Extracted data entries
"""
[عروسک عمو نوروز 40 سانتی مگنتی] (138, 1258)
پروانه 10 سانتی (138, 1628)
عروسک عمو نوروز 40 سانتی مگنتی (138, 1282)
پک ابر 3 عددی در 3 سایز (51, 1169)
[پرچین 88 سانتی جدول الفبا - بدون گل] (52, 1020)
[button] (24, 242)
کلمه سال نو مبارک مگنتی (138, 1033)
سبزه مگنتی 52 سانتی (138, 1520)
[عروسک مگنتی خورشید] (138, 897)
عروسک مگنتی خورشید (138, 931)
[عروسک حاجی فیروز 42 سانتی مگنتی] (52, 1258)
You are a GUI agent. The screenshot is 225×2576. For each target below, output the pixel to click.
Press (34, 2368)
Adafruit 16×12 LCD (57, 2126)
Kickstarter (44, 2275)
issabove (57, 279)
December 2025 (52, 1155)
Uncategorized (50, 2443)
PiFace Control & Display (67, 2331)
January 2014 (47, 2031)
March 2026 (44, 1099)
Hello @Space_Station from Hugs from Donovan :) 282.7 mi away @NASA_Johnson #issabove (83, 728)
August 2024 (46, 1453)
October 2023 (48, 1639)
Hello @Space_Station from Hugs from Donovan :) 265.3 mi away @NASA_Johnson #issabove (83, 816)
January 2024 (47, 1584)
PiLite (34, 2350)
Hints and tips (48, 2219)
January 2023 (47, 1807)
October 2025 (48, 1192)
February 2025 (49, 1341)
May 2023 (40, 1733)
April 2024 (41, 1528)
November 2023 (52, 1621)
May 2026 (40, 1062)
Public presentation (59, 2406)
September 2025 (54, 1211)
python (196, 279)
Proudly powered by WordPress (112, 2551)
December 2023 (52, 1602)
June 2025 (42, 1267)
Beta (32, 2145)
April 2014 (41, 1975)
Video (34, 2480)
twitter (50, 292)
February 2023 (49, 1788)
"""
Go through the records and print each one exactly.

Answer to this exercise ::
[عروسک عمو نوروز 40 سانتی مگنتی] (138, 1258)
پروانه 10 سانتی (138, 1628)
عروسک عمو نوروز 40 سانتی مگنتی (138, 1282)
پک ابر 3 عددی در 3 سایز (51, 1169)
[پرچین 88 سانتی جدول الفبا - بدون گل] (52, 1020)
[button] (24, 242)
کلمه سال نو مبارک مگنتی (138, 1033)
سبزه مگنتی 52 سانتی (138, 1520)
[عروسک مگنتی خورشید] (138, 897)
عروسک مگنتی خورشید (138, 931)
[عروسک حاجی فیروز 42 سانتی مگنتی] (52, 1258)
You are a GUI agent. The screenshot is 225×2576. For each target below, output the pixel to click.
Press (34, 2368)
Adafruit 16×12 LCD (57, 2126)
Kickstarter (44, 2275)
issabove (57, 279)
December 2025 (52, 1155)
Uncategorized (50, 2443)
PiFace Control & Display (67, 2331)
January 2014 (47, 2031)
March 2026 (44, 1099)
Hello @Space_Station from Hugs from Donovan :) 282.7 mi away @NASA_Johnson #issabove (83, 728)
August 2024 (46, 1453)
October 2023 (48, 1639)
Hello @Space_Station from Hugs from Donovan :) 265.3 mi away @NASA_Johnson #issabove (83, 816)
January 2024 (47, 1584)
PiLite (34, 2350)
Hints and tips (48, 2219)
January 2023 (47, 1807)
October 2025 (48, 1192)
February 2025 (49, 1341)
May 2023 (40, 1733)
April 2024 (41, 1528)
November 2023 (52, 1621)
May 2026 (40, 1062)
Public presentation (59, 2406)
September 2025 (54, 1211)
python (196, 279)
Proudly powered by WordPress (112, 2551)
December 2023 (52, 1602)
June 2025 (42, 1267)
Beta (32, 2145)
April 2014 (41, 1975)
Video (34, 2480)
twitter (50, 292)
February 2023 (49, 1788)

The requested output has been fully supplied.